What other ideas & attitudes help you with your kids' chores?

Coming up in the Kids' Chores series: more on ways to make your expectations clear, tailoring your chores to your kids' ages, and how to get them to DO them!

Back to School: DIY Command Center (for under $50!) & Organization

A couple Saturdays ago, I came across an awesome DIY command center on the wall beside a refrigerator on Landee See, Landee Do (pinned here). That wall was just dead space in my house--but by the next Wednesday I'd converted it into an awesome command center!
Following Landee's advice, I contacted local heating & A/C companies for estimates. I went with the company that quoted me $20 for a 2'x8' sheet of steel.
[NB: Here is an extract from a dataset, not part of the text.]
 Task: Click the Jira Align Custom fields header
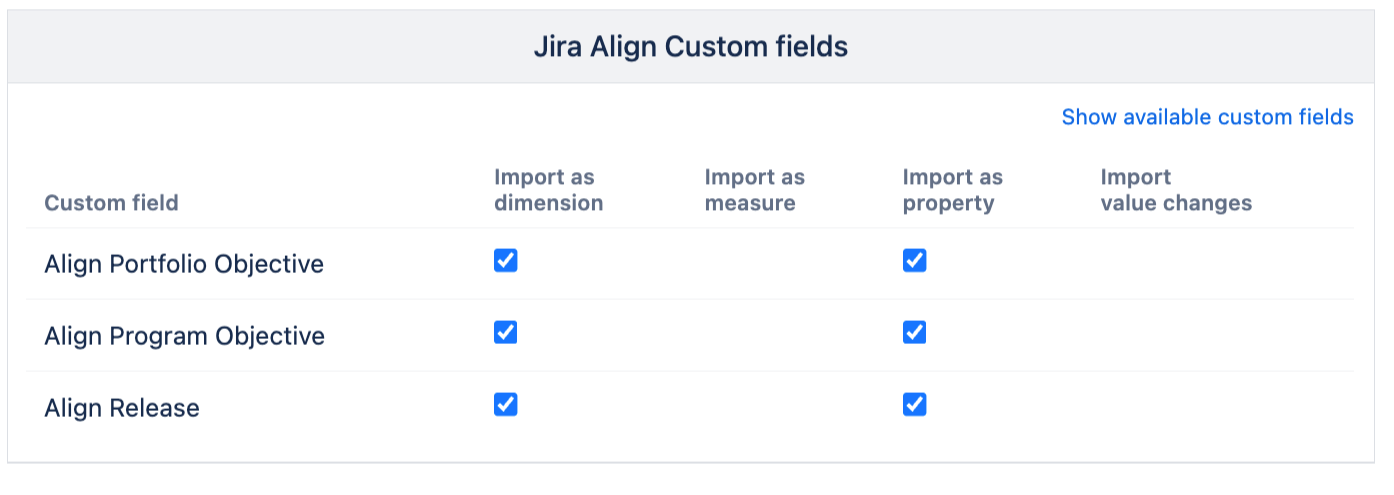click(690, 46)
I asked the Original Wayward (aka DAD) for some tips on how to drill holes in the sheet metal. He said:
  • You can use a regular drill bit as long as the hole is fairly small (I did 1/4") and the metal is not too heavyweight
  • Make sure the metal is secure!
  • Lubricate with some light oil 
  • Back up the metal with a piece of scrap wood backstop
  • Use a punch before drilling to keep the bit from wandering
  • Wear eye and ear protection
  • Remember the bit and the metal will be hot
  • The burr (edge of the metal) will be sharp. You may want to deburr (file the edge with a metal file).
Drilling holes with a scrap wood backstop
The only problem I came across was when the drill bit sometimes got stuck on a lip of metal. I used my punch (which happened to be a circular nail punch) and poked it through the whole, bending down the lip. Then I moved the center of the drill bit over a little to finish the hole.
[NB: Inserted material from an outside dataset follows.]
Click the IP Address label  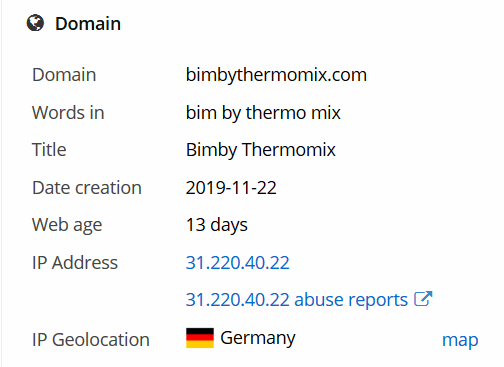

I brought the metal inside and held it against the wall to mark where the holes would be. I might recommend doing the top holes first and hanging the metal before doing the other holes--the bottom holes ended up not lining up at all (no big deal; I just didn't screw them in).

I'd also recommend using more than four holes in each side--that only left two screws in the middle to secure it, and the sheet metal has sagged in a few places. (Double sided foam tape is a big help though!)
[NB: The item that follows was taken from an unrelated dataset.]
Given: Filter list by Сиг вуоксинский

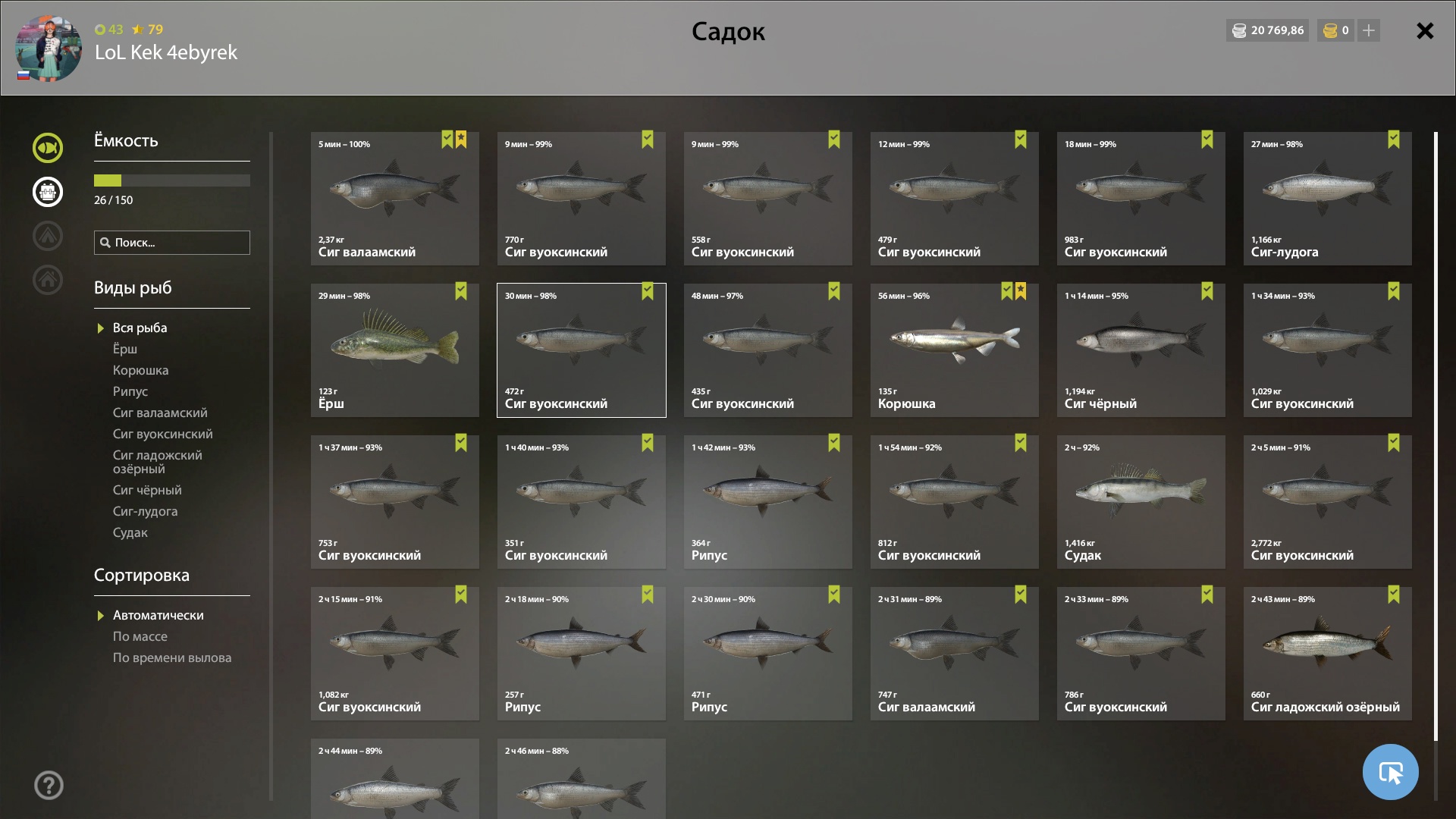Looking at the screenshot, I should [163, 434].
I used regular 1/4" screws, washers and nuts.

The magnetic organization is probably my favorite part:

At the top, I have magnetic clips for the kids' artwork from school and church (and a family photo). Below that is a couple inches for me to write out the menu plans for the week--never again does my husband have to ask "What's for dinner?"


I have a magnetic, dry erase metal wall file (held up by 8 neodymium magnets) for incoming mail. On the front I've listed important phone numbers. Some locker organizers hold pens and dry erase markers, as well as Post-it notes, Sharpies, and stamps. I already had a magnetic note holder (gift) and magnetic calendar (free in the mail).

The rest of the area is for school papers/to dos/action items, held by photo clips of each of us, and the kids' chore charts. If I can find somewhere else to put my garbage, I'll leave the bottom few feet for the kids to play with magnets (they love it!).

Costs:
  • sheet metal (from local heating & A/C company): $20
  • magnetic & dry erase mail holder (Target, clearance): $6.38
  • magnets (Walmart): $6
  • hardware (Walmart): $2
  • dry erase markers & magnetic eraser (Target): $7.50
  • pencil cup/organizer (Target): $2
  • basket for markers (Target): $2
  • magnetic clips (Dollar Tree): $1
  • magnetic photo holder clips (Dollar Tree; two sets of two): $2
  • magnetic picture frame (Dollar Tree): $1
Total cost: $49.88

I also organized a few other areas for back to school. Tired of searching for shoes all the time (and not being able to find a single pair of Rebecca's shoes for over a month), I instituted something my mom has used forever: a shoe shelf.


I got a $14 stackable shoe shelf at Target and decorated it with a silver Sharpie. The kids love it! And more importantly--they use it!

I also typed up before and after school routines, chore lists, and before bed/in the morning routines. I illustrated them and laminated them, then hung them up. The chore lists are on the command center (awaiting only some smiley face magnets to check off the completed chores) and the routines hang on Command hooks in the kids' room and in the front closet (along with hooks for backpacks).
What do you think? How did you organize for back to school this year?